I'll bet you can now see where I
am going with this story.
Well
on one Saturday morning, some of us boys were
drooling over a .22 caliber rifle the owner of the
hardware store had just got in, all of us mentally
trying to figure out how many yards we would have
to mow that summer and how many pop bottles we
would have to pick up (remember when you could ride
your bike down the road and pick up glass pop
bottles, put them in the basket on your bike, and
then turn them in at the store for the deposit) and
then after we came up with the money how were we
going to convince our folks we needed a new rifle
and that they should sign for it as we were all
underage.
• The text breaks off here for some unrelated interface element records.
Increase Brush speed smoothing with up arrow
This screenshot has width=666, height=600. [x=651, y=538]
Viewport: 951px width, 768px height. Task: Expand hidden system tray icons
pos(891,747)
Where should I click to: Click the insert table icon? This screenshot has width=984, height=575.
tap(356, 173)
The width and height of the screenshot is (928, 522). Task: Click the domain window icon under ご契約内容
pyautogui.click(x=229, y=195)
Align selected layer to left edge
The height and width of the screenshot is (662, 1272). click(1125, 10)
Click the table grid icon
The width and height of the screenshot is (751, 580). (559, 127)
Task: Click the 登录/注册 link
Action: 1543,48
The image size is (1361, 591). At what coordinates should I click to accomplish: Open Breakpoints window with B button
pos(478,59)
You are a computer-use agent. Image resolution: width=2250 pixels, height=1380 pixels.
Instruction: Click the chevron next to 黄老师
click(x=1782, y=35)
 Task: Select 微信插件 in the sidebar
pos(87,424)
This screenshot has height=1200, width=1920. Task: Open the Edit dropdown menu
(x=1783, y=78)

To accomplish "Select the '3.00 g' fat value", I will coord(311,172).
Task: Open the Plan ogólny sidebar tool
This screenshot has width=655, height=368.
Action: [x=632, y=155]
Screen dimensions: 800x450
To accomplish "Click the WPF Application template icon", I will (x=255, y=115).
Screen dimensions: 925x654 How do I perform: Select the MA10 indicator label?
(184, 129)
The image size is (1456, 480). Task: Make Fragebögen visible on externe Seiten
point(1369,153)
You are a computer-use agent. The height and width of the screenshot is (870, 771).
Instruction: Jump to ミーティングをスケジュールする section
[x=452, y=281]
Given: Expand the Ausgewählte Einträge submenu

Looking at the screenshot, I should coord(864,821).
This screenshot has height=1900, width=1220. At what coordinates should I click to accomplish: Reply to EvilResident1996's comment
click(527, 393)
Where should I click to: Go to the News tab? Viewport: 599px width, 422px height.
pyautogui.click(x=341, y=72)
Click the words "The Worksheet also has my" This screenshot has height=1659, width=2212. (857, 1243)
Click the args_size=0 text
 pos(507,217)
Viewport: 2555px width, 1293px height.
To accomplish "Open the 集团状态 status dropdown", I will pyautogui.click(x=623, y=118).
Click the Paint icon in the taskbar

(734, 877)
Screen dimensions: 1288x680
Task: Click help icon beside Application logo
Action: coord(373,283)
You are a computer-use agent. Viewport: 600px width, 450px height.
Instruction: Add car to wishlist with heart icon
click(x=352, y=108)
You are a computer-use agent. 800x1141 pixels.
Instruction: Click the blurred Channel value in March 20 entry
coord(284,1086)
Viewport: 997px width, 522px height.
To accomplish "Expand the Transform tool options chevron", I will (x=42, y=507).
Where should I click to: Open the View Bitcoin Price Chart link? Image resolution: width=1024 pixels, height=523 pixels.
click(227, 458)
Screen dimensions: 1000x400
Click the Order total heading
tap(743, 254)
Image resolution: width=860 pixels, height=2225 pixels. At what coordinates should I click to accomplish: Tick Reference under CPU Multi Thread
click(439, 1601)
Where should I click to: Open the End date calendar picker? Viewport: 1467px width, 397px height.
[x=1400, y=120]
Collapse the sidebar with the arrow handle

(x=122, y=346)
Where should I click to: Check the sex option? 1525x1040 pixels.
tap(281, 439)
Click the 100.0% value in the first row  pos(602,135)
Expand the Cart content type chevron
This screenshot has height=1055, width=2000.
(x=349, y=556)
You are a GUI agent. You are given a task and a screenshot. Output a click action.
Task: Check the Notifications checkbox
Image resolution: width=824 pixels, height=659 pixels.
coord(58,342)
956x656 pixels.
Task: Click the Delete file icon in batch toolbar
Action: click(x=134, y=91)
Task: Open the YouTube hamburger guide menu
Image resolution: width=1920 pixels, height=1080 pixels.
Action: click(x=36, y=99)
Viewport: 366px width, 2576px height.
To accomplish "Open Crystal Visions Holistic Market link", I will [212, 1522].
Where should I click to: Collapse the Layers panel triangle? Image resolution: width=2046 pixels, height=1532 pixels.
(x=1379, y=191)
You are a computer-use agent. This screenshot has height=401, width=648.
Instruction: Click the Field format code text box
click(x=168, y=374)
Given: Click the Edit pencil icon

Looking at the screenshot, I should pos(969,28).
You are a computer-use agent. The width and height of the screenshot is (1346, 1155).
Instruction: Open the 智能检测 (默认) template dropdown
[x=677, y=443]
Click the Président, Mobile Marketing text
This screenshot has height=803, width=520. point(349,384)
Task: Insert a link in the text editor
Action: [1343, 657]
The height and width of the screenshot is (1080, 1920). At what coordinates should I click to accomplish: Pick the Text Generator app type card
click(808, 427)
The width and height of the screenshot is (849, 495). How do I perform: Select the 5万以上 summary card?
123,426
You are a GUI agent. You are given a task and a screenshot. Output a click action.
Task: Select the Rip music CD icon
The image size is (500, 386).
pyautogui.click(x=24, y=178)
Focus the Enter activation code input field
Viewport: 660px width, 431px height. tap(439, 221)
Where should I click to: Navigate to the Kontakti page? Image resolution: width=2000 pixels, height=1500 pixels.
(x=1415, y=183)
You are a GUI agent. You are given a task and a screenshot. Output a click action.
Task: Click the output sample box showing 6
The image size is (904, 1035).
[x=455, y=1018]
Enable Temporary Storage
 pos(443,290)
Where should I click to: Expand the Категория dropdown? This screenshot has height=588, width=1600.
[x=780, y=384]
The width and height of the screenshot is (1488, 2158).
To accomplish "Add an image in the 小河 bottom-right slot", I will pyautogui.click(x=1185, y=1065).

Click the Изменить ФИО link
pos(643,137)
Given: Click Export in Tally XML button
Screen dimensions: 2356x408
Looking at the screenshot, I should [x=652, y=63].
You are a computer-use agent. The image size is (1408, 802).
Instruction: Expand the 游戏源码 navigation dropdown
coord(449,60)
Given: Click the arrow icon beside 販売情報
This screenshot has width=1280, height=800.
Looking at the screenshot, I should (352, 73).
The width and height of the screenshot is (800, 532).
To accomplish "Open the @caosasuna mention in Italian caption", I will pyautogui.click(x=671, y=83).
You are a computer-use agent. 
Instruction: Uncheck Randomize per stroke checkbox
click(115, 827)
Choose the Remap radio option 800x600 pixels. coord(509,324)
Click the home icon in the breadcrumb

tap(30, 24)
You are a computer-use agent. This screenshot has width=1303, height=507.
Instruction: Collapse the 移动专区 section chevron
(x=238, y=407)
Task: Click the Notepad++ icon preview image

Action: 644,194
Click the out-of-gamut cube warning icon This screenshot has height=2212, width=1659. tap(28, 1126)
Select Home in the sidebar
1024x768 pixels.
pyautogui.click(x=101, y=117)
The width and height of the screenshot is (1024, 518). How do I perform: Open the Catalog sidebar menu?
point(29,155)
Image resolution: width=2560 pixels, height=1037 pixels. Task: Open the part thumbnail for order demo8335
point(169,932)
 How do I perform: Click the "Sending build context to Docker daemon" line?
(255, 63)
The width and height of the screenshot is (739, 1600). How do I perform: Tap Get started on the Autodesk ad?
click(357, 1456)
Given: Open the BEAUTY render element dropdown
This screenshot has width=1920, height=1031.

So while we were all deep in thought we
failed to notice the silence that had fell over the
store, the old men swapping lies, now quiet and
starring at the folks who had just entered the
front door. The visions of using that new rifle to
terminate marauding beer cans, or bringing home "a
mess" of game (a mess is Ozarkese meaning enough
game to make a suitable entrée) to our
Mothers who would be so proud of their sons for
providing fresh meat for the table. Daydreams that
only country boys of a time gone by could
fantasize, were suddenly gone as we were no longer
oblivious to the silence of the ol'timers and their
usual talk of the weather, politics, stock prices
(livestock, not shares traded on the exchange in
New York City) and fool young'uns drooling over
rifles. Sure enough we turned to see some of those
"hippie" folks walking towards the shelves where
the gardening appurtenances were
stocked.
Now
remember, humor in its truest sense is the ability
to laugh at our selves and the funny things we all
do, not an individual's lack of knowledge or
misfortune.
Now
visualize a bunch of rural men and boys loitering
in a hardware store from the late 1960's in one of
the most remote towns of the Ozarks, and then
visualize three young people dressed in a style of
clothing that was at that time totally foreign to
most Ozarkers, looking like they had just come from
Woodstock, that historic Rock and Roll concert, and
you pretty much have the picture in mind. So one of
these intrepid newcomers, who left the city behind
and only sought to find a new life in the hills,
starts browsing through a rack of seed packets and
selects an envelope full of Watermelon
seeds.
Yep
you guessed it, the poor guy actually turned to the
proprietor and asked, "Can you tell me just how
many melons are there in this pack of
seeds?"
For
a moment every eye in the store was trained on this
young man, and every man and boy was silently
asking himself, "Did he really say what I think he
said?" Suddenly the silence was broken as everyone
in the room burst out laughing at the innocence and
naivety of this young man's inquiry. He was
absolutely sincere, but simply didn't realize that
there was no way of answering his question, nor did
he understand why everyone including his friends
was laughing at him. One of his group quietly took
him aside and explained the situation to him, but
it was too late, the word was already spreading
around town about the silly question the kid from
California had asked. The locals had fun with this
for several weeks, each time the story was repeated
it was elaborated upon, until it had almost took on
folk tale proportions.
As
time went on, I heard that the group or commune
that this young man was a part of, had almost
starved and froze to death that winter, but the
story as told by the locals was that some of their
neighbors, in true Ozark fashion had come to their
rescue and helped them, even teaching them the
survival skills necessary to make it through life
in the Ozarks, skills that those of us accustomed
to the demands of these old hills take for
granted.
If
he is still alive and living here in the Ozarks,
that man would be in his mid fifties, probably a
grandfather by now. Surely life experience in the
rural Ozarks has reformed and molded this young man
into one of the wonderful and rugged individualists
that is typical of all native and long time
residents of the region, a person proud to be known
as a citizen of Ozark Mountain Country.
Humm,
I wonder if he ever found out how many melons are
there in a pack of watermelon seeds?